9.5.2

Table Of Contents
536 CHAPTER 10
STRUCTURE MENU 537
Snap Settings
Snapping works when moving elements but not when scaling or rotating
them.
Snapping gives you a quick way to accurately place objects in the scene. With snapping enabled, you
can snap elements to other elements, e.g. one point can snap to another point, or a spline point can
snap to the axis origin of another object. The snap will happen whenever the point (called the source in
the following) is within a certain distance of the target; you have control over this radius of attraction.
For example, you can snap the bottom of a sphere to the center of a cube’s top surface.
Snapping overrides the Quantize settings.
The Construction Plane options are independent of snapping and can be changed regardless of
whether snapping is enabled.
Snapping in different modes
Snapping works in the following modes: object, model, texture axis, edges, points and polygons.
Say you have selected several points (or polygons) and want to move them with snapping activated,
when does the snap happen? In other words, which selected point or polygon is taken to be the
source item, i.e. the one that when it gets within the range of the target will snap to it?

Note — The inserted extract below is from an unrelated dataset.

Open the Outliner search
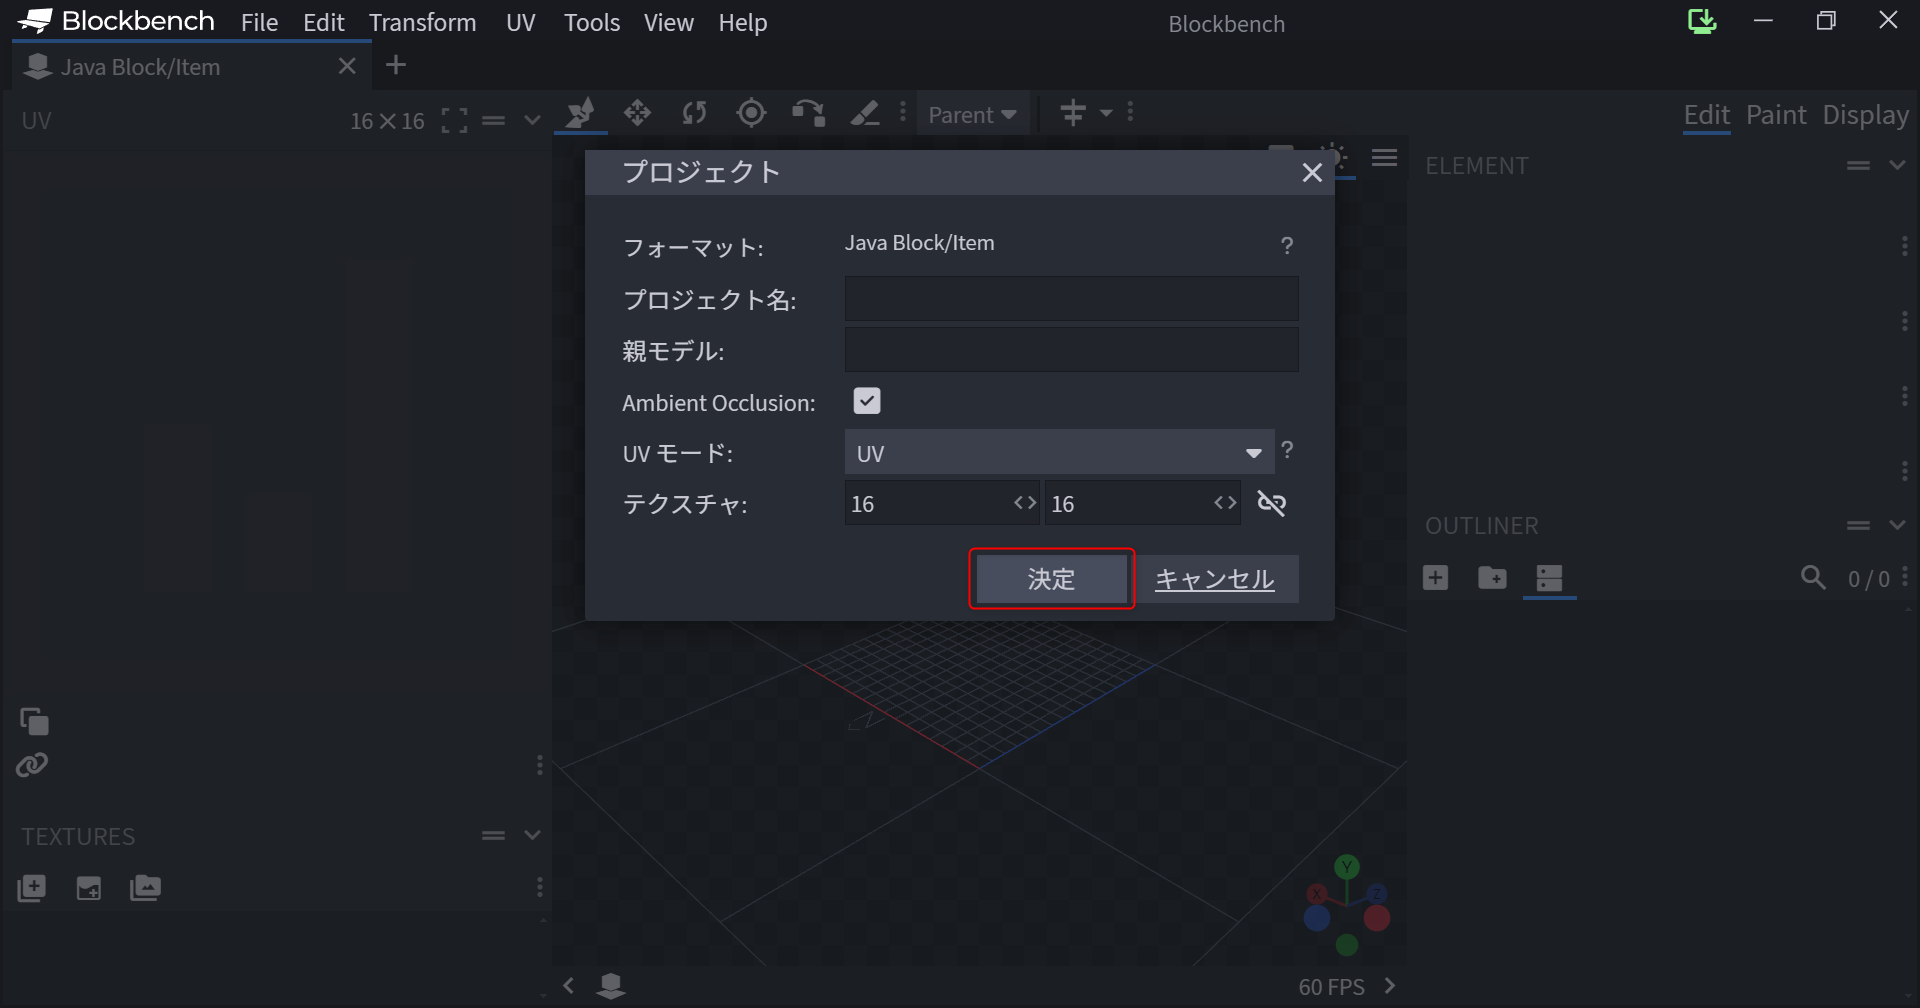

The item that
is closest to the mouse pointer when you start to move the selection is taken to be the source item;
when that gets within range of the target it is snapped to it and all other selected points or polygons
move accordingly. For example, if you want the edge of a selection to snap, place the mouse pointer
outside the selection before moving. Its best to try this out to see how it works.
Enable Snapping
Enable this option to turn on snapping.